> Tareas obligatorias
• 1. Enumere todos los aspectos de nuestro ser en los que, según el texto de lectura, Dios efectúa cambios profundos.
• 2. Transcriba textualmente el fragmento del texto de lectura que se abre con las palabras "La comunicación, el" y se cierra con "carácter y voluntad.".

───── Texto de lectura ─────

Pobre Felipe. Jamás lo olvidaré. Allá por el año 1952, en una clase de español en High School en Phoenix, Arizona, otro estudiante más avanzado, por pura malicia le retó a pronunciar cierta frase, dirigiéndose al profesor. Felipe, sin reflexionar sobre el peligro que corría, procedió como un loro, a articular los sonidos y sílabas que él no muy entendía. Las consecuencias fueron de esperarse: los demás compañeros de clase, muertos de risa; el profesor, enojado; y el desafortunado Felipe, perplejo y frustrado ante el ruidoso escándalo que él había desatado, voceando, “What did I say?” (“¿Qué dije?”)
La comunicación, el entendimiento y el Evangelio
Dios reconoce y respeta las lenguas y culturas humanas, no importando el grado de “desarrollo” que presenten. Él se manifiesta y actúa dentro de ellas, permitiendo así que todo ser humano experimente la verdad de “Emanuel”, (Dios con nosotros), tanto a nivel personal como comunal. Dios entra y compenetra en lo más íntimo de nuestro ser, efectuando cambios profundos en nuestras actitudes, modo de pensar y comportamiento. Además, actúa dentro de la comunidad: señalando las áreas de conducta que deben conformarse a su carácter y voluntad.
Cuando el Espíritu Santo movió a los autores de la Biblia (2a Pedro 1:21) a plasmar el mensaje de Dios en forma escrita, el lenguaje que éstos utilizaron fue un lenguaje común y entendible y no una jerga o una lengua religiosa especializada o de las élites ilustradas. Con él, ellos comunicaron un mensaje con significado y contenido que llegó con claridad a la mente y al corazón. Su mensaje, pues, no fue uno caracterizado sólo por un conjunto de signos audibles agrupados en sílabas, frases o palabras. Tampoco fue un mensaje que solamente debía ser escuchado (o bien solamente memorizado), pero no entendido, como si los meros sonidos fueran los que tuvieran el valor espiritual.

───── Líneas mostradas ─────

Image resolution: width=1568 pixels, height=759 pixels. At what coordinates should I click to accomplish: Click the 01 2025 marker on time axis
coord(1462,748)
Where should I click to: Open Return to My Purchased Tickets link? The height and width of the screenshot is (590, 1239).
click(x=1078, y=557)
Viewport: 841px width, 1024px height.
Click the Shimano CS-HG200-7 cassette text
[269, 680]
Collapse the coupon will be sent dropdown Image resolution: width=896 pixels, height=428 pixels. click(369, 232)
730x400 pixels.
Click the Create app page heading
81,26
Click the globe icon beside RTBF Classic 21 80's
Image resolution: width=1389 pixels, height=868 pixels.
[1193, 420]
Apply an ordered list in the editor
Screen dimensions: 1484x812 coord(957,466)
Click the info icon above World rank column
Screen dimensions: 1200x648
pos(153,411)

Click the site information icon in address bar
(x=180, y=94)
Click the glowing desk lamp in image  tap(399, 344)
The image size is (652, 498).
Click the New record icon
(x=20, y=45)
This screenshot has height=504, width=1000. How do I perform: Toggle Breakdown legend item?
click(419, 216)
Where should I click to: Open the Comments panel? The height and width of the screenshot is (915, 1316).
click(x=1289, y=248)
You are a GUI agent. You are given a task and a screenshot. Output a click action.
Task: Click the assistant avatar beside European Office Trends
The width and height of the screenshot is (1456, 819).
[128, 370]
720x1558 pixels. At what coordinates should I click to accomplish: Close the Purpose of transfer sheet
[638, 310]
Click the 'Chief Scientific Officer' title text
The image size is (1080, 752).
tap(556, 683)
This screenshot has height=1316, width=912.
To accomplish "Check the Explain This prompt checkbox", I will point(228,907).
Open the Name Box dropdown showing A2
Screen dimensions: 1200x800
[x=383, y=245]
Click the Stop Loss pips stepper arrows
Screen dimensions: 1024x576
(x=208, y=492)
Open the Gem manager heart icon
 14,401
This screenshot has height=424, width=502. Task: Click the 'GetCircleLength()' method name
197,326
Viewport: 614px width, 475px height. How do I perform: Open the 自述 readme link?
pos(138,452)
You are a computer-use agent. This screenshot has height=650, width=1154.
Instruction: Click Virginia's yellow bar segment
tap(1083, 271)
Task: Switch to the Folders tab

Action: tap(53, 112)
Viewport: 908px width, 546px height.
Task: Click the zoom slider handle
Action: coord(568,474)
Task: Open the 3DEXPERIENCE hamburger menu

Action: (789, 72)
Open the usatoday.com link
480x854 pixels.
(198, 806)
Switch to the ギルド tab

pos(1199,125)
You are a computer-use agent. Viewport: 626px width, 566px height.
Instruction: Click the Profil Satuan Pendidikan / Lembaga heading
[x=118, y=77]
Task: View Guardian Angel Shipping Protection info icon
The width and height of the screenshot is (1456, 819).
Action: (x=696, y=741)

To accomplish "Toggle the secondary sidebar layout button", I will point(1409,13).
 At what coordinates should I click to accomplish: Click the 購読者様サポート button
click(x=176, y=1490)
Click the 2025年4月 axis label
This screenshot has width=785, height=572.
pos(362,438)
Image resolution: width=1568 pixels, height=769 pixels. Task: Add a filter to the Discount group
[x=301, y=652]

─────

> Clave de respuestas
• 1.
- Actitudes
- Modo de pensar
- Comportamiento

• 2.
La comunicación, el entendimiento y el Evangelio
Dios reconoce y respeta las lenguas y culturas humanas, no importando el grado de “desarrollo” que presenten. Él se manifiesta y actúa dentro de ellas, permitiendo así que todo ser humano experimente la verdad de “Emanuel”, (Dios con nosotros), tanto a nivel personal como comunal. Dios entra y compenetra en lo más íntimo de nuestro ser, efectuando cambios profundos en nuestras actitudes, modo de pensar y comportamiento. Además, actúa dentro de la comunidad: señalando las áreas de conducta que deben conformarse a su carácter y voluntad.